Copy the listing in full and exactly, omitting its images.

* RECORDS TO PROCESS *
● ● ● ● ● ● ●

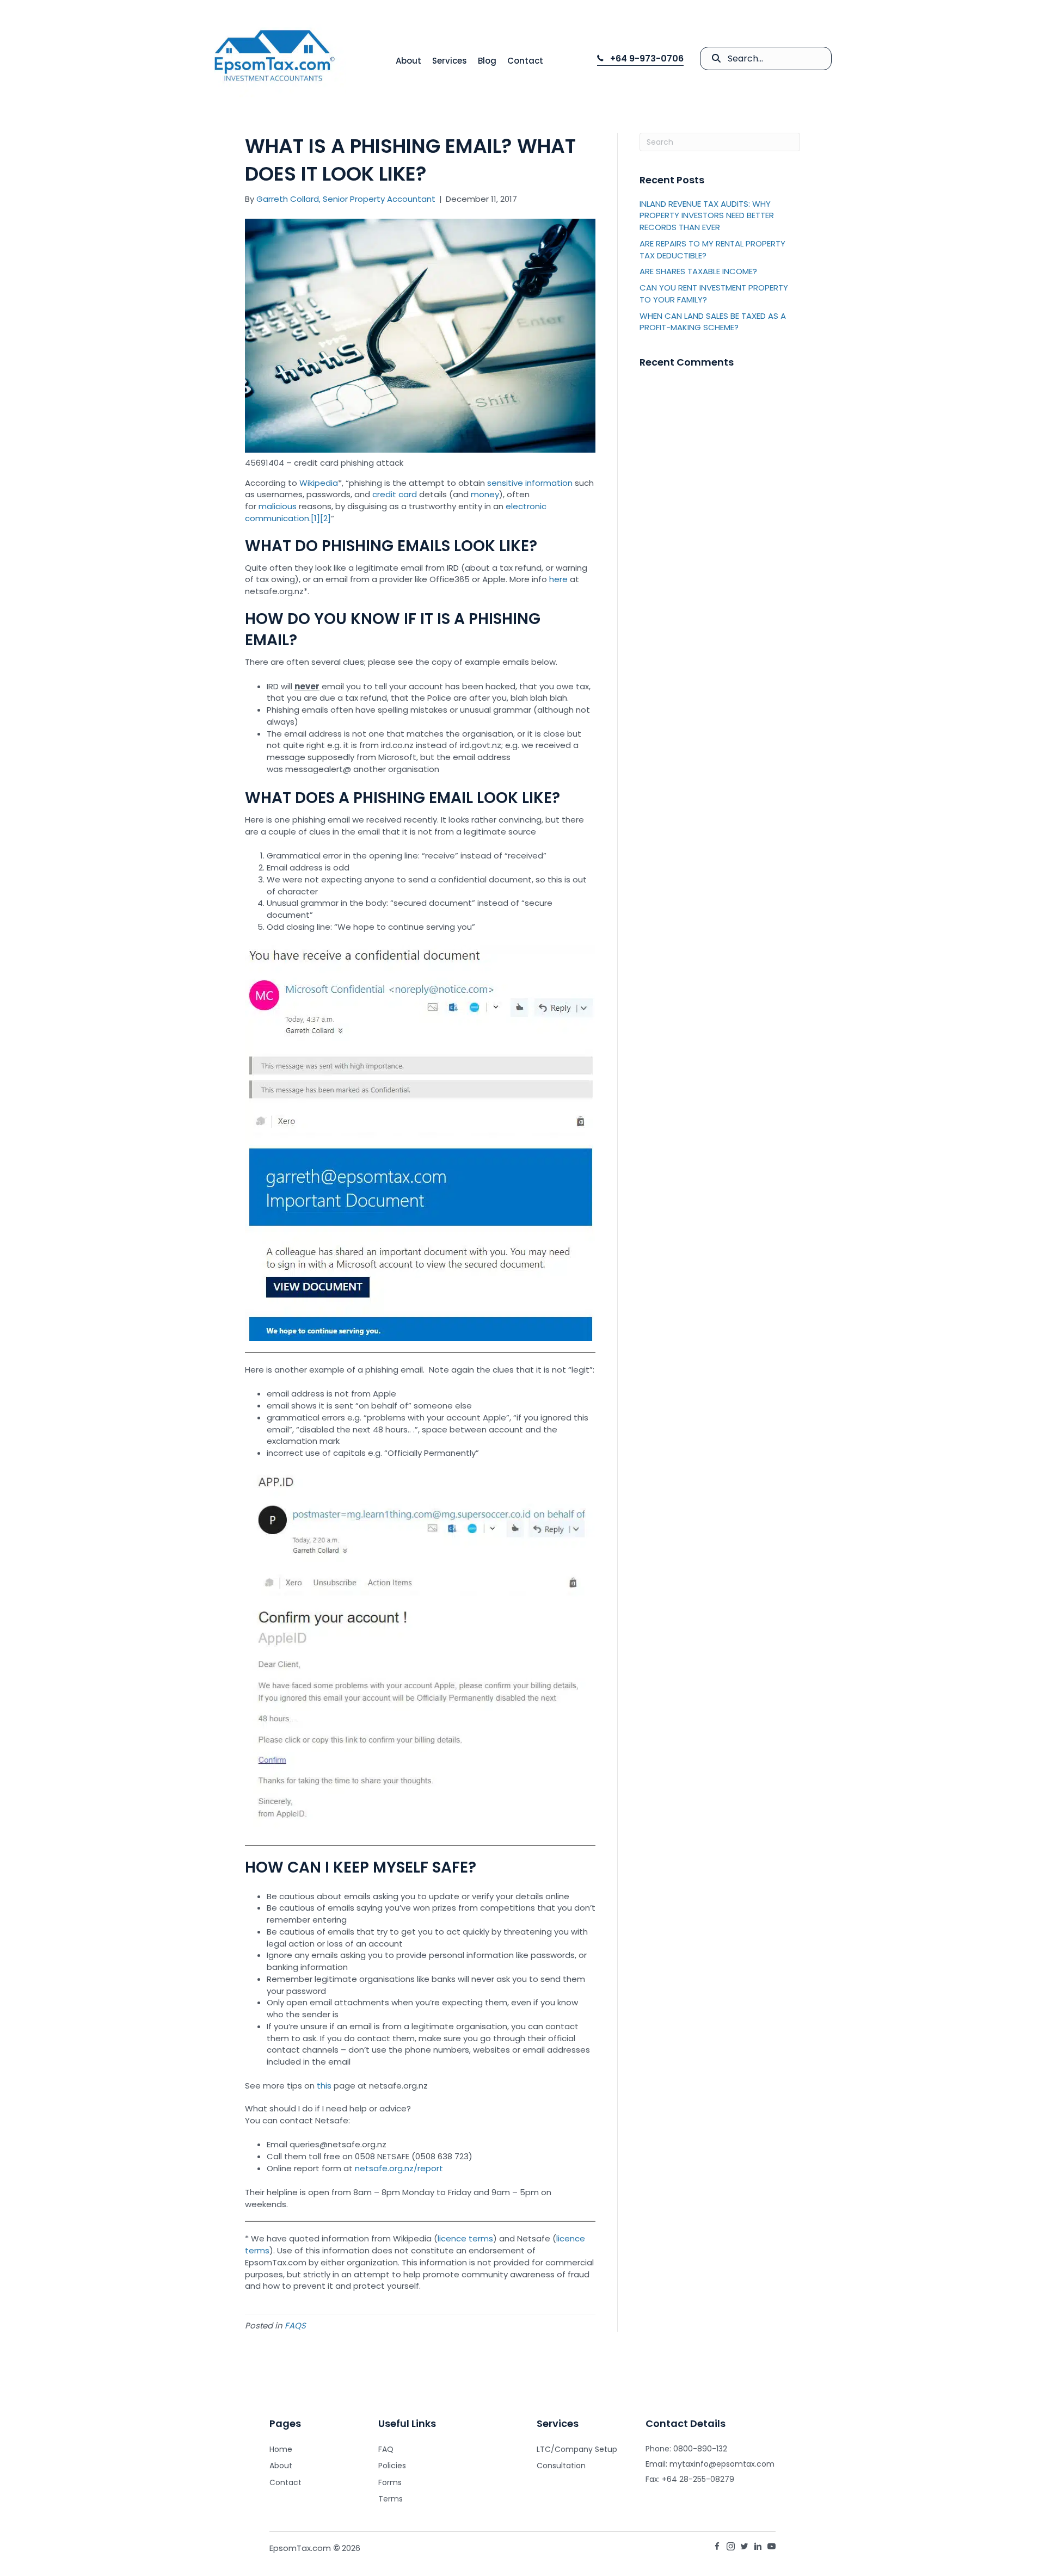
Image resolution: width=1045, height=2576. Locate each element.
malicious (278, 506)
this (325, 2085)
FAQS (295, 2325)
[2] (325, 518)
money (485, 494)
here (559, 579)
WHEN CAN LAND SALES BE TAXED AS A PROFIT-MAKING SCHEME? (713, 321)
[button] (640, 59)
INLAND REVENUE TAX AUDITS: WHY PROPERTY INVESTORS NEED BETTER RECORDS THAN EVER (707, 215)
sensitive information (530, 483)
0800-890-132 (700, 2448)
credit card (394, 494)
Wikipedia (318, 483)
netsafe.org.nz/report (399, 2168)
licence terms (465, 2238)
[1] (315, 518)
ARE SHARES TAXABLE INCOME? (698, 271)
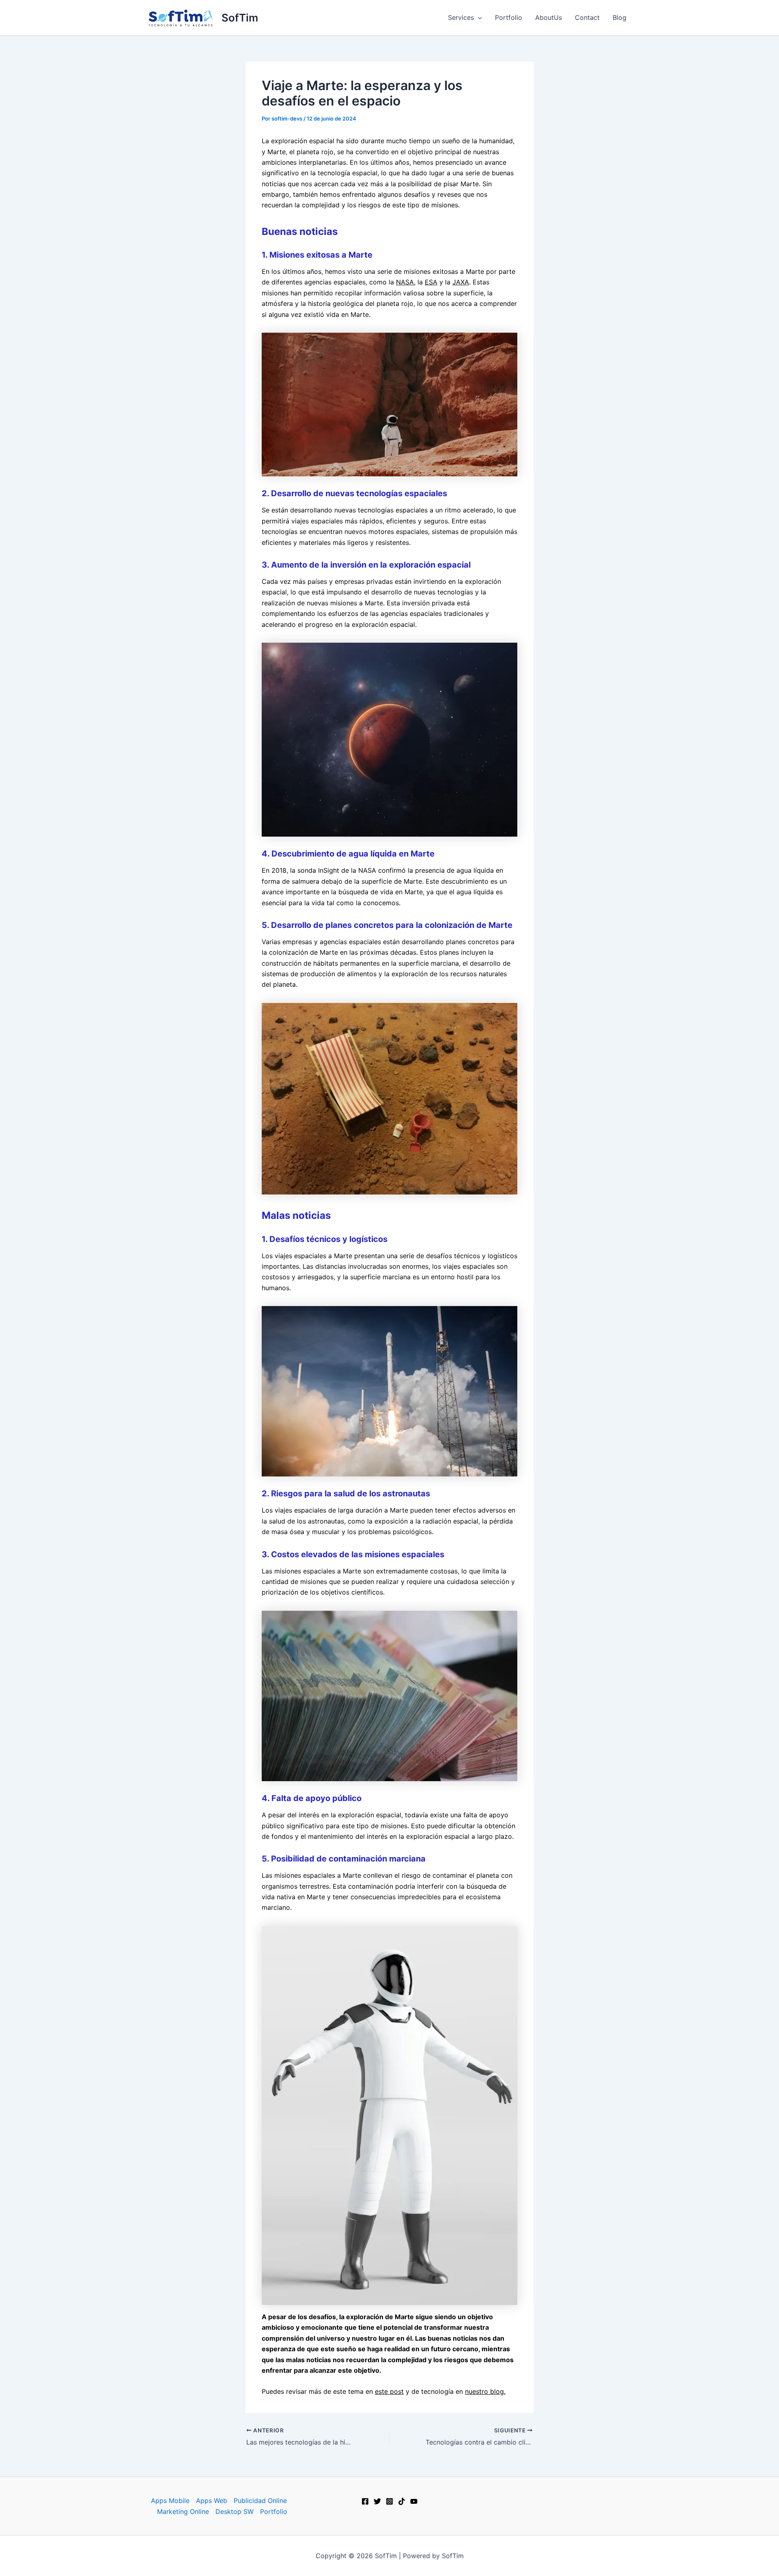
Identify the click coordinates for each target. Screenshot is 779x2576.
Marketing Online (183, 2511)
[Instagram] (389, 2501)
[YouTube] (413, 2501)
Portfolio (508, 17)
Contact (587, 17)
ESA (431, 282)
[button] (478, 17)
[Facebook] (365, 2501)
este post (389, 2391)
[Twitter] (377, 2501)
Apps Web (211, 2500)
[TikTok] (401, 2501)
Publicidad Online (260, 2500)
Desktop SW (234, 2511)
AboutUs (548, 17)
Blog (619, 17)
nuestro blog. (485, 2391)
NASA (405, 282)
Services (461, 17)
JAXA (460, 282)
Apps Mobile (170, 2500)
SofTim (240, 17)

● ● ● ● ● ● ●

* EXERCISE OUTPUT *
Image resolution: width=1045, height=2576. Locate each element.
malicious (278, 506)
this (325, 2085)
FAQS (295, 2325)
[2] (325, 518)
money (485, 494)
here (559, 579)
WHEN CAN LAND SALES BE TAXED AS A PROFIT-MAKING SCHEME? (713, 321)
[button] (640, 59)
INLAND REVENUE TAX AUDITS: WHY PROPERTY INVESTORS NEED BETTER RECORDS THAN EVER (707, 215)
sensitive information (530, 483)
0800-890-132 (700, 2448)
credit card (394, 494)
Wikipedia (318, 483)
netsafe.org.nz/report (399, 2168)
licence terms (465, 2238)
[1] (315, 518)
ARE SHARES TAXABLE INCOME? (698, 271)
Identify the click coordinates for each target. Screenshot is 779x2576.
Marketing Online (183, 2511)
[Instagram] (389, 2501)
[YouTube] (413, 2501)
Portfolio (508, 17)
Contact (587, 17)
ESA (431, 282)
[button] (478, 17)
[Facebook] (365, 2501)
este post (389, 2391)
[Twitter] (377, 2501)
Apps Web (211, 2500)
[TikTok] (401, 2501)
Publicidad Online (260, 2500)
Desktop SW (234, 2511)
AboutUs (548, 17)
Blog (619, 17)
nuestro blog. (485, 2391)
NASA (405, 282)
Services (461, 17)
JAXA (460, 282)
Apps Mobile (170, 2500)
SofTim (240, 17)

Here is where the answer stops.